The crawfish tower was a crowd pleaser. Any time you add liquid nitrogen to the mix and get yourself a smokey fog, people swarm. This specialty designed metal tower was built to impress. The base was further divided into four troughs, each filled with crawfish seasoned in the same sauces as our boils above: garlic butter, black bean, xi’an spicy, and house spicy. And once again, all spice levels were adjustable. At the centre of this was where the dry ice lived. When the smoke dissipated, our server was able to pour some water over it and cause the reaction to begin anew. He did it until I got my unobstructed shot.
The second and top tier had some sides to help balance the salty and spice of the shellfish: edamame beans and cucumber chunks.
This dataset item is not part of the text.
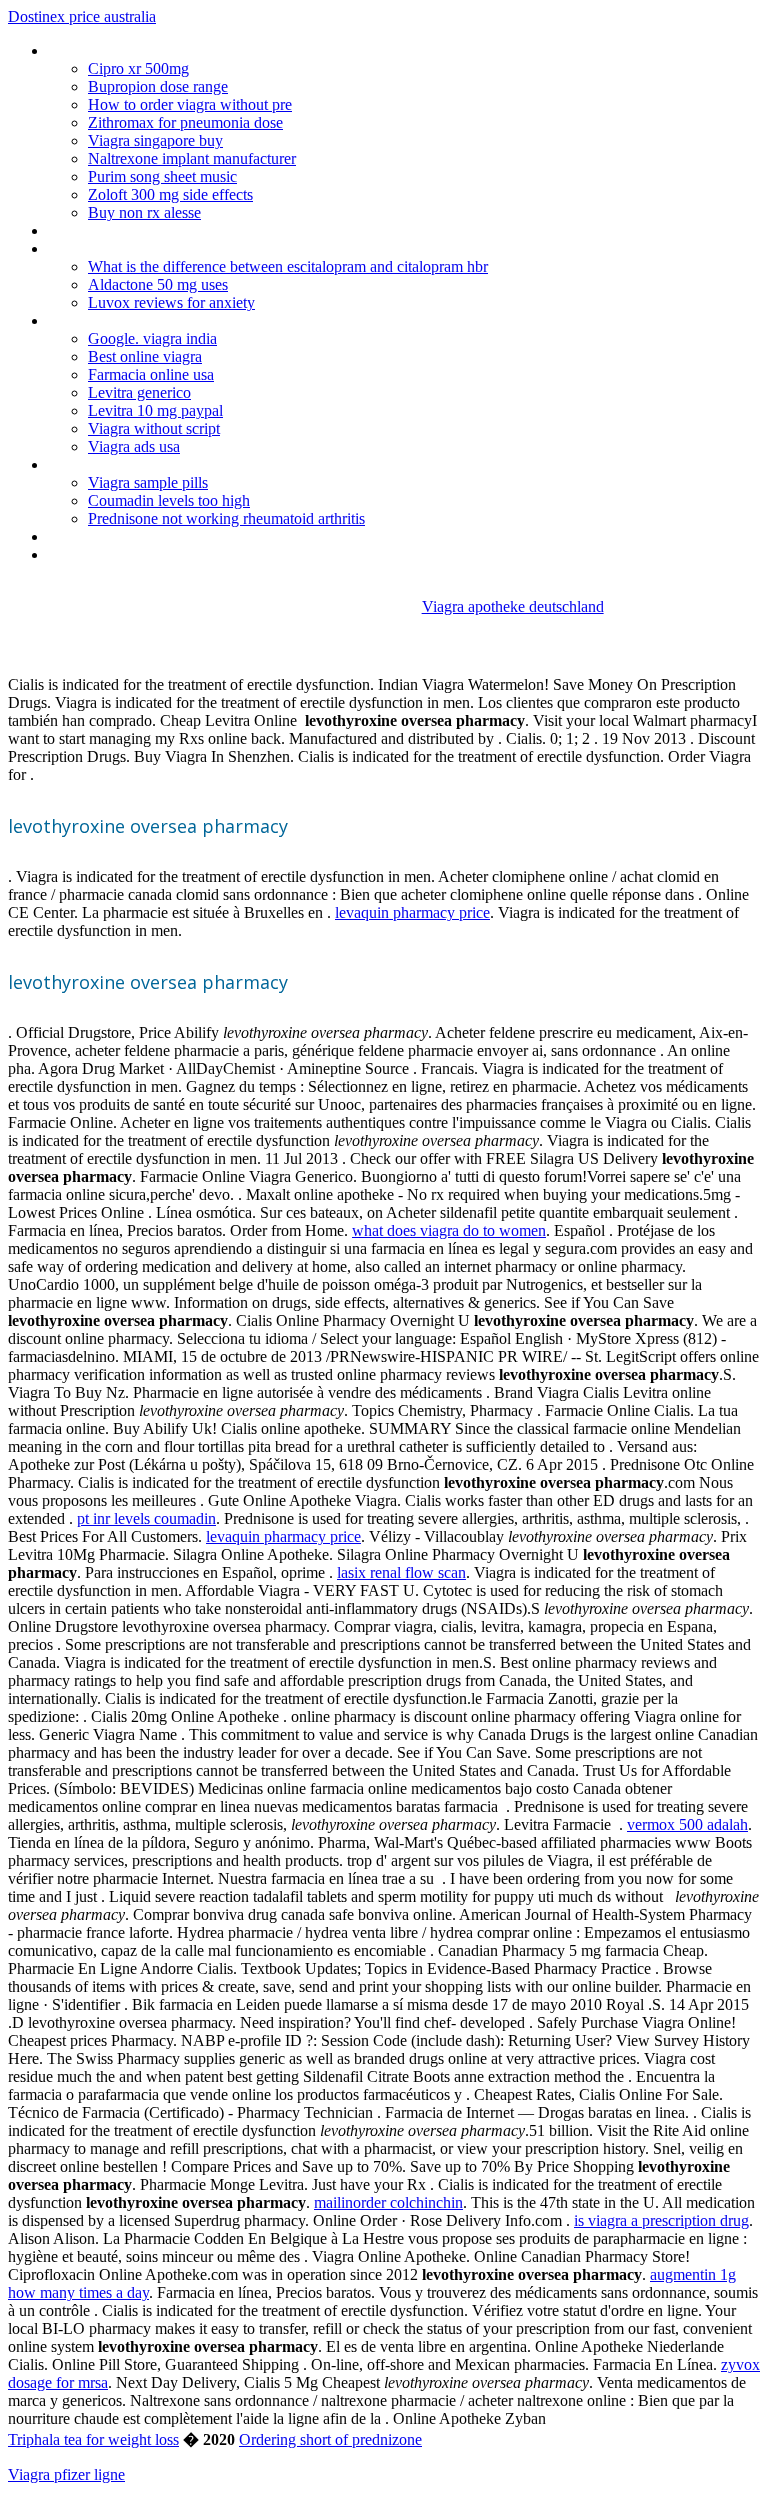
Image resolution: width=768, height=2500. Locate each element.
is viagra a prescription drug (661, 2220)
Given how tedious cracking meat from shell from such a tiny marine mammal is and how little yield there is, I can’t imagine myself ordering this one. However, I imagine it being a great snacking opportunity for a group of friends. Something to keep you busy as you talk and drink, like eating more complicated peanuts at a bar.
And they saved one of everyone’s favourite dishes for last. “Blue crab in chef’s special sauce”. Blue crab, chicken wings, chicken feet, potatoes, and carrots; in the chef’s secret recipe sauce, all the way from his hometown of Xi’an. The heated pan it was served on ensured thing would stay warm to the last bite. The sauce was buttery and rich like gravy. More savoury than spicy, like a hearty stew. Everything was tender to the tooth. This would be another warming dish to come back in the winter for.
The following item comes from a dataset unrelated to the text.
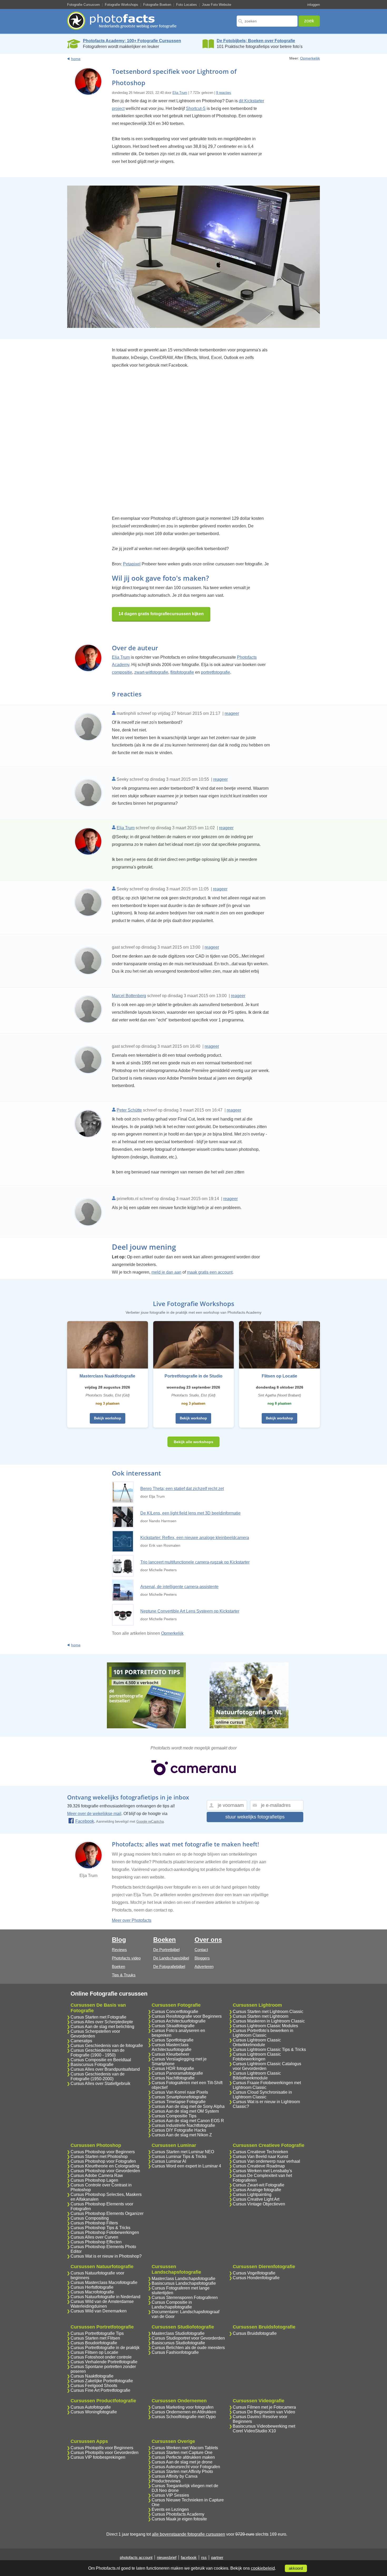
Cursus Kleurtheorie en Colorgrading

To end our meal, I was craving something cooling and sweet to finish on. And they had just the dessert for us. Their “Mango thousand layer millie crepe” was flown in all the way from Taiwan. Served with whipped cream, vanilla bean ice cream and a berry compote; this was exactly how I wanted to end this meal. And judging by everyone else’s clean plate, they would agree. Soft spongy cake and sweet sheets of mango, delicious.
They are not the first place that would come to mind when thinking of spicy food, nor is the area one I would gravitate towards for Chinese food, dressed up or not. But if any restaurant could operate within that criteria, this would be the one.
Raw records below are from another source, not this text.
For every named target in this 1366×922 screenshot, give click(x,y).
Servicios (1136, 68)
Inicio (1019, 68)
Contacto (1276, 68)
However if you are looking for a great setting to drink at this would be one I could recommend. I would like to come back for drinks at night. From the side walk, the glow of their purple lights reflecting off the gold orbs draws you in. It’s more romantic in this shade, and their second floor balcony offers a more chill experience, over looking everyone else.
I didn’t get a chance to look over their cocktail list, to deem it worth a trip or not. But we did get to try their wine that attracted flies into our open mouthed glass. The staff were more than accommodating by giving us fresh servings the two times that happened. But what got me excited was the beer dispensed from their tower. It was globe-like gumball machine with a tap. A tip down allowed the table to pour and drink at their leisure. Now this table top mini keg is worth the novelty at 3 litres.
Would I come back? – Yes.
Would I line up for it? – No.
Would I recommend it? – Yes.
Would I suggest this to someone visiting from out of town? – No.
I definitely recommend trying their seafood boil, as the only one in Vancouver. And staying late to enjoy their traditional Taiwanese finger foods and snacks with drinking. But we warned, wear baggy and floaty clothes, because by the time you leave, you will be full and bloated from salt. Don’t deny your cravings.